▸ **YOUR GOAL**
In the copy, keep the lines from the first line of the material below through the line containing "This screenshot has height=622, width=1259." exactly as they are, and include no pictures.

▸ **RECORDS SHOWN**
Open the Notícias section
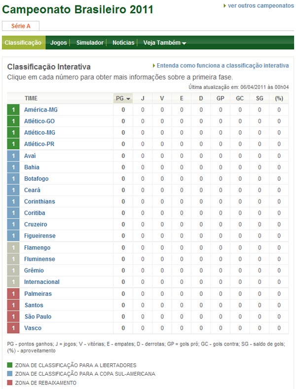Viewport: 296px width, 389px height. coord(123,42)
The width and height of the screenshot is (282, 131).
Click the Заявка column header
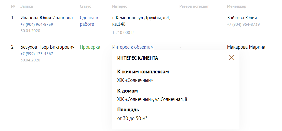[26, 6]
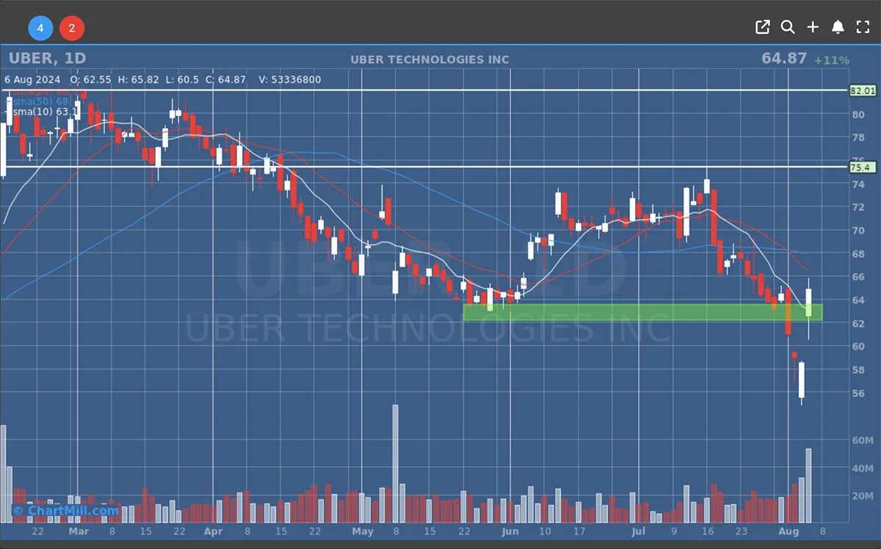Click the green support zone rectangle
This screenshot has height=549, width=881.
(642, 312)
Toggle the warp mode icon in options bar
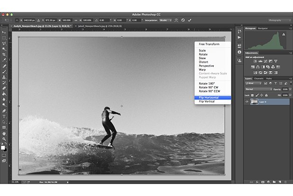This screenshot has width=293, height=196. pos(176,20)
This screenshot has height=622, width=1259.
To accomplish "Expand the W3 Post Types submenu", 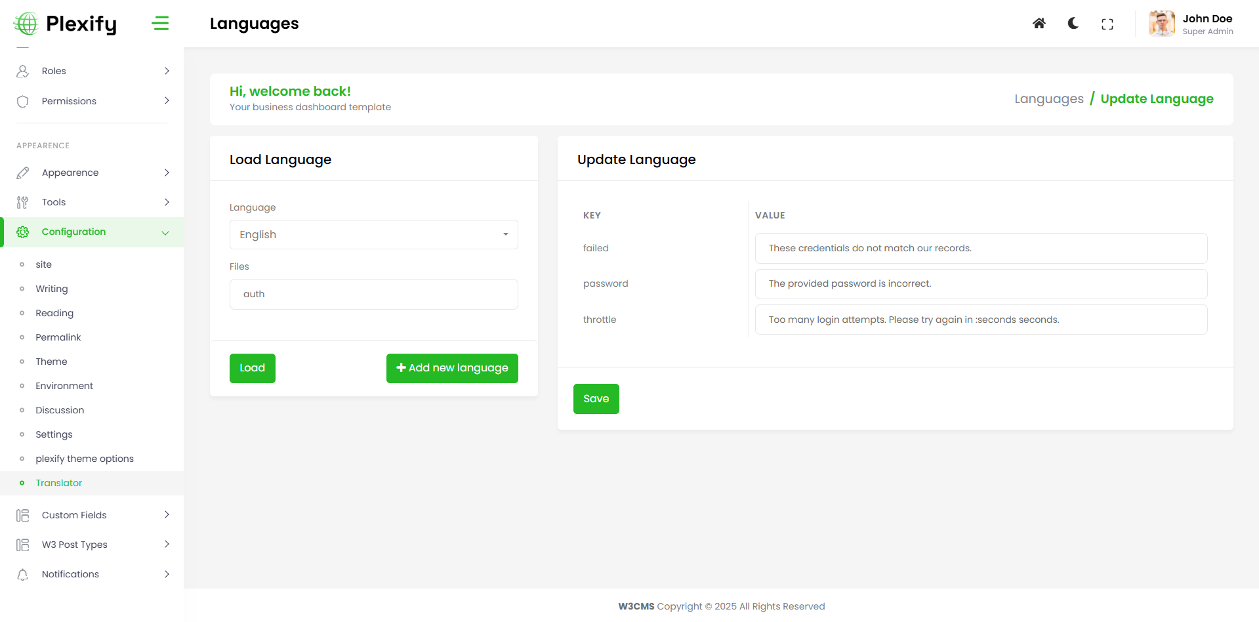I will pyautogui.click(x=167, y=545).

▸ **YOUR RESPONSE**
Open the Notícias section
Viewport: 296px width, 389px height. coord(123,42)
The width and height of the screenshot is (282, 131).
Click the Заявка column header
[26, 6]
Click the green support zone rectangle
This screenshot has height=549, width=881.
(642, 312)
Toggle the warp mode icon in options bar
This screenshot has width=293, height=196. pos(176,20)
This screenshot has height=622, width=1259.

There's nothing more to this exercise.